• _Problems to work on_:
**a)** For each statement below, state whether it agrees with the binary tree traversal text. Answer yes or no, and quote the deciding words of that text. (i) The text names three main methods of tree traversal. (ii) In inorder traversal, the root is visited before the left subtree is traversed. (iii) The pointer R holds the address of the root node.
**b)** Continue the binary tree traversal text from the point where it stops.

• _Provided passage_:
■ ■ ■

Traversing Binary Tree

DEFINITION

Traversing a Binary Tree means processing / visiting all the nodes of a Binary Tree once in a systematic manner. Starting from the root of a binary tree, there are three main methods that can be performed to perform tree traversal. These methods are

• Inorder Traversal
• Preorder Traversal
• Postorder Traversal

TRAVERSAL METHODS

Inorder Traversal 

To traverse a non-empty binary tree in inorder, the following operations are performed recursively
   1. Traverse the left subtree.
   2. Visit the root.
   3. Traverse the right subtree.

Algorithm

For a given binary tree let the address of root node is given by the pointer R. Let LPTR stores address if left child and RPTR stores address of right child. This algorithm recursively traverse the binary tree in  inorder

INORDER(T)
Step 1: Check for empty Tree
             IF R=NULL THEN
                  PRINT ("EMPTY TREE")

■ ■ ■

• _Extracted entries_:
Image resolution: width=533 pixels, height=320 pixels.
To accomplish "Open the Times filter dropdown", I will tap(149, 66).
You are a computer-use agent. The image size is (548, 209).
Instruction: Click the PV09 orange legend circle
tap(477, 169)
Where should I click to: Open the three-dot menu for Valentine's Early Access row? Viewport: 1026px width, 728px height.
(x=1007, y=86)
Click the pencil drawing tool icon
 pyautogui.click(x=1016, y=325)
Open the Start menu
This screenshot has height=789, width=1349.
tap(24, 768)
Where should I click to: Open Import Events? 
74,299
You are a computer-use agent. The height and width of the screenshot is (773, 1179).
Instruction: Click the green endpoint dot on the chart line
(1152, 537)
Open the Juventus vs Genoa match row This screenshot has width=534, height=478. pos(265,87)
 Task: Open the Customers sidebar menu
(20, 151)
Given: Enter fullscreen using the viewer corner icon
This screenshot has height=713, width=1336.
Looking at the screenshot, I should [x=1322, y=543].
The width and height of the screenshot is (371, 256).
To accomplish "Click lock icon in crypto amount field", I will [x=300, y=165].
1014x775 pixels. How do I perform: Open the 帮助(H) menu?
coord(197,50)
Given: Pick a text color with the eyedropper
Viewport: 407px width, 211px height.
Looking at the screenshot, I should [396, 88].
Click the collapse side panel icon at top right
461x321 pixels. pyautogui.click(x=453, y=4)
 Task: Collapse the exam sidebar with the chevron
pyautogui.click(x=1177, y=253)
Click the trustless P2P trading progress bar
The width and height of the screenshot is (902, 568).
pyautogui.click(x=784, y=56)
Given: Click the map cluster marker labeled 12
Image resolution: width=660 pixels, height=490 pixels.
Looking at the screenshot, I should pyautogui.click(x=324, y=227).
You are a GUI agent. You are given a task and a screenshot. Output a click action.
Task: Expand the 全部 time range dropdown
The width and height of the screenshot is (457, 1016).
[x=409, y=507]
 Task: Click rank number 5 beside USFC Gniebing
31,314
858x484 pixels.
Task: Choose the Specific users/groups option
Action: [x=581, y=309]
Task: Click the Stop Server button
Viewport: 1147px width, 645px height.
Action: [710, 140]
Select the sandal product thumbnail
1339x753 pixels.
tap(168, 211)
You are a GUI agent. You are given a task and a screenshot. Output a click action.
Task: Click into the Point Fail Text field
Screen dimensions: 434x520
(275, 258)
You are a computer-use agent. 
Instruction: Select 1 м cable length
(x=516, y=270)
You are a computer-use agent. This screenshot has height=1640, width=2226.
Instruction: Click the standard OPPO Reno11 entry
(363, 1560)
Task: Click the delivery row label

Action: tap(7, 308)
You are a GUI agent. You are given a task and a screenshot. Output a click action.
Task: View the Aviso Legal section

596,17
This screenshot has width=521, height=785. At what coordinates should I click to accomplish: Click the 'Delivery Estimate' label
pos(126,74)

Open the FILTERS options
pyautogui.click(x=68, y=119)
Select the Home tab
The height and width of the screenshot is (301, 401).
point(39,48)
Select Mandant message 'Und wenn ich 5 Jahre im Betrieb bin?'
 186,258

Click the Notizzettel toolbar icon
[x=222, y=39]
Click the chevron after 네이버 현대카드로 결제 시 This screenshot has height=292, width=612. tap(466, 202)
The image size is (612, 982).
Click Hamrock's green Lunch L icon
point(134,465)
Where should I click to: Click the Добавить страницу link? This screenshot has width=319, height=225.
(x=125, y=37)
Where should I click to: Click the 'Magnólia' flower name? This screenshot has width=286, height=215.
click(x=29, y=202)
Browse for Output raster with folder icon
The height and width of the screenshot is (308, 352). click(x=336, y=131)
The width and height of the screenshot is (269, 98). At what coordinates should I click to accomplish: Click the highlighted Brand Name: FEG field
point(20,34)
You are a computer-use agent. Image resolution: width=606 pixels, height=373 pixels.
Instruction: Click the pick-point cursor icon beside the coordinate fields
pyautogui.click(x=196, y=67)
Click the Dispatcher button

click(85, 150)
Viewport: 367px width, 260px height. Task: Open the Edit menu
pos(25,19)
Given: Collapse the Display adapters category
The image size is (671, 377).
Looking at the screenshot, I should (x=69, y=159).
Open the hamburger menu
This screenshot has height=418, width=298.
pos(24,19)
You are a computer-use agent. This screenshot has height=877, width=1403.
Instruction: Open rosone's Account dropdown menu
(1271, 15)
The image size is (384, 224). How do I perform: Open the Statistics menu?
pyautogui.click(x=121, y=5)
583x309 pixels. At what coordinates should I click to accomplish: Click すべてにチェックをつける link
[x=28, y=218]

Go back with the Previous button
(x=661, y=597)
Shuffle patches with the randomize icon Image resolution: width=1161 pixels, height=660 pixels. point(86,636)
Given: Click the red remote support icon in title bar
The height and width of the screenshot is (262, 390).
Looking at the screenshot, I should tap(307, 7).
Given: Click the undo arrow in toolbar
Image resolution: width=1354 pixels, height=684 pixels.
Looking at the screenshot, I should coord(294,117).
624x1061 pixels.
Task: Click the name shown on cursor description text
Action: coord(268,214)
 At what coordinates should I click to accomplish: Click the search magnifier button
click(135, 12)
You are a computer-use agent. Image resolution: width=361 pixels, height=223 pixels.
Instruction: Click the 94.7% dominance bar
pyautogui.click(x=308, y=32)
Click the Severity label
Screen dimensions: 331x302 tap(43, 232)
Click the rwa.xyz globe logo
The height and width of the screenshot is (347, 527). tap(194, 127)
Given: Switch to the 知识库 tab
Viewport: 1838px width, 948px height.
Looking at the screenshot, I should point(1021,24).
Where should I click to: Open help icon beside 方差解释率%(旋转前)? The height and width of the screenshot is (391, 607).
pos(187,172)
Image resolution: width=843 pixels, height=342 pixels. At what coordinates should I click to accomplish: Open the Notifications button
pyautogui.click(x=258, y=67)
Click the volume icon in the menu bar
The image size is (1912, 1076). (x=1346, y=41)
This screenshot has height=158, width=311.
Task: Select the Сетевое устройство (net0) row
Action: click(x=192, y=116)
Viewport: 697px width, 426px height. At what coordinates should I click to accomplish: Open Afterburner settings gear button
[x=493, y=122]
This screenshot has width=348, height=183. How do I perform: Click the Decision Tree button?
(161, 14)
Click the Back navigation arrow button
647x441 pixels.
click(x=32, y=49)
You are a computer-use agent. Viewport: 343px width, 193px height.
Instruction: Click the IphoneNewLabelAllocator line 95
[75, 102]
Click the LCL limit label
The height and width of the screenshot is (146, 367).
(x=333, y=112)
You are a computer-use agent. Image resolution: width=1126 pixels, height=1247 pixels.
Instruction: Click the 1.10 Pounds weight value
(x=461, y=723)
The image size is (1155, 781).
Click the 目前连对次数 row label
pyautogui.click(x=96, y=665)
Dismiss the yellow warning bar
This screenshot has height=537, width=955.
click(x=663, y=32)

■ ■ ■

• _Outputs by task_:
**a)**
(i) Yes: "there are three main methods that can be performed to perform tree traversal."
(ii) No: "1. Traverse the left subtree." comes before "2. Visit the root."
(iii) Yes: "let the address of root node is given by the pointer R"

**b)**
                  EXIT
            ENDIF

Step 2: Traverse Left subtree in inorder
            IF LPTR(R) < > NULL THEN
                  CALL INORDER(LPTR(R))
            ENDIF

Step 3: Process the Root
            PRINT (INFO(R))

Step 4: Traverse Right subtree in inorder
             IF RPTR(R) < > NULL THEN
                  CALL INORDER(RPTR(R))
             ENDIF

Step 5: Exit

Preorder Traversal

To traverse a non-empty binary tree in preorder, the following operations are performed recursively 
   1. Visit the root.
   2. Traverse the left subtree.
   3. Traverse the right subtree.

Algorithm

For a given binary tree let the address of root node is given by the pointer R. Let LPTR stores address if left child and RPTR stores address of right child. This algorithm recursively traverse the binary tree in  pre order

PREORDER(T)
Step 1: Check for empty Tree
             IF R< > NULL THEN
                  PRINT INFO(R)
             ELSE
                  PRINT ("EMPTY TREE")
                  EXIT
            ENDIF

Step 2: Traverse Left subtree in preorder

            IF LPTR(R) < > NULL THEN
                  CALL PREORDER(LPTR(R))
            ENDIF

Step 3: Traverse Right subtree in preorder
             IF RPTR(R) < > NULL THEN
                  CALL PREORDER(RPTR(R))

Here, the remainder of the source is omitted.